• gözümüz yok ama, bu george santayana denen herifçioğlu yemiş içmiş, aforizma olarak çıkarmış. on-on beş tanesini ezberleyip, bir de nerede nasıl kullanacağını bilirsen, değme keyfine. en kralından bar filozofunu, bir sanat atölyesi avcısını* rahatça gölgede bırakabilirsin. adamın hayatı da bir ayrı eğlenceli, akademiye uzunca bir dönem yetecek dedikodu çıkar. romanı desen*, bir best-seller. özellikle romandaki monolog ve diyalogların zenginliği altında eziliyor insan. ama inanır mısınız, bir de naçizane felsefesi varmış adamın. cilt cilt yazmış, tuğla gibi koymuş. nasıl bir adamsa, sırf üç yüz küsur kişiyle becerilmiş, üç binden fazla mektubu bile toplamda sekiz cilt tutuyor. kronik ağız ishali varmış anlayacağınız.
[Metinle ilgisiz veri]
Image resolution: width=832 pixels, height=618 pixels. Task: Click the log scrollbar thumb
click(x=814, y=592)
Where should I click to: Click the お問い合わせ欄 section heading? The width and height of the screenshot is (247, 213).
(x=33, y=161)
    yine de kendisinin asıl eseri, 1927-1940 yılları arasında yazılmış dört ciltlik ‘the realms of being’. romanı dışındaki en ünlü eseri de, herhalde the realms of being’e bir önsöz niteliği taşıyan 1923 tarihli 'scepticism and animal faith'tir (saf olsun artık). ben de bu çalışmasını hazır biraz kurcuklamışken, bildiklerimi paylaşayım istedim…
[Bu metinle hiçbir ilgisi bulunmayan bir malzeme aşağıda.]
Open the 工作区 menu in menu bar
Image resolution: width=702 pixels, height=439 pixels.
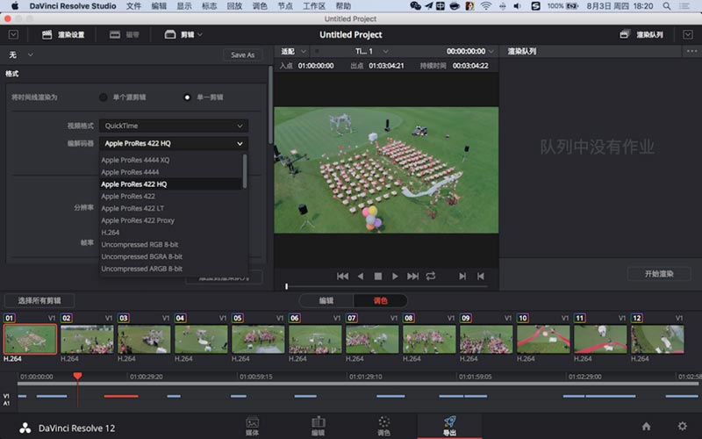tap(313, 6)
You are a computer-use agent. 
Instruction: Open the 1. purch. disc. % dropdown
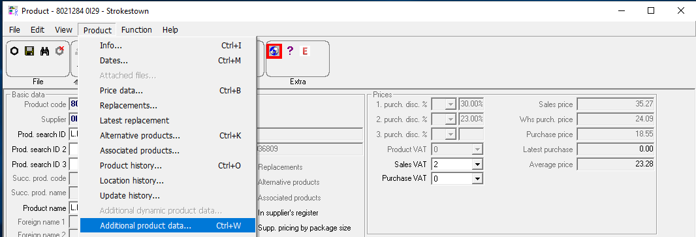(451, 104)
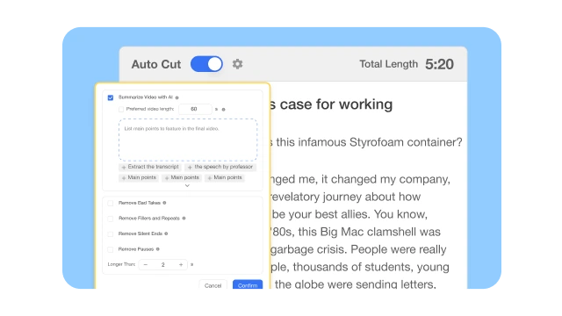Enable Remove Fillers and Repeats checkbox
562x316 pixels.
coord(111,219)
    felsefe tatsız bir şey olmak zorunda mı? santayana’ya sorsan, alaycı bir tonlamayla “neden olmasın” der, “felsefecinin kendisi hem tatsız, hem de dürüstse, neden olmasın.” dürüstlüğe fena halde takmıştır kafayı, bu onun için belli bir felsefenin dikkate alınabilirlik ölçütüdür. hadi ben de dürüst başlayayım o zaman. çoğunuz biliyorsunuz, bu tatsız felsefe geyiği 19. yüzyıl sonu ve sonrasının ´artiz´ felsefecilerinde çok geçer. sanki iki bin küsür yıldır felsefeye tadını veren her deliğe sokulmuş metaforlarmış gibi**. neyse efendim, santayana süslü yazar, ve der ki, felsefede nasılsam hayatta da öyleyim kardeşim, içi dışı bir adamım (“i stand in philosophy exactly where i stand, in daily life; i should not be honest otherwise” saf, vi). şunu demeye getirir: eğer felsefeci yaşamı kurak bir çöl gibi görüyorsa, yazısı da onun aynası olacaktır. bak bana diyor santayana, hem güzel yaşıyorum, hem güzel yazıyorum. felsefeci olarak bu tarz bir tutarlılığı sergilemiyorsan, dürüst değilsen, at o felsefeyi gitsin. neyse işte, bunlar bana çok bir şey söylüyor olduğundan değil de, önemi sonra anlaşılacak dürüstlük perspektifini baştan ileteyim diye yazıyorum.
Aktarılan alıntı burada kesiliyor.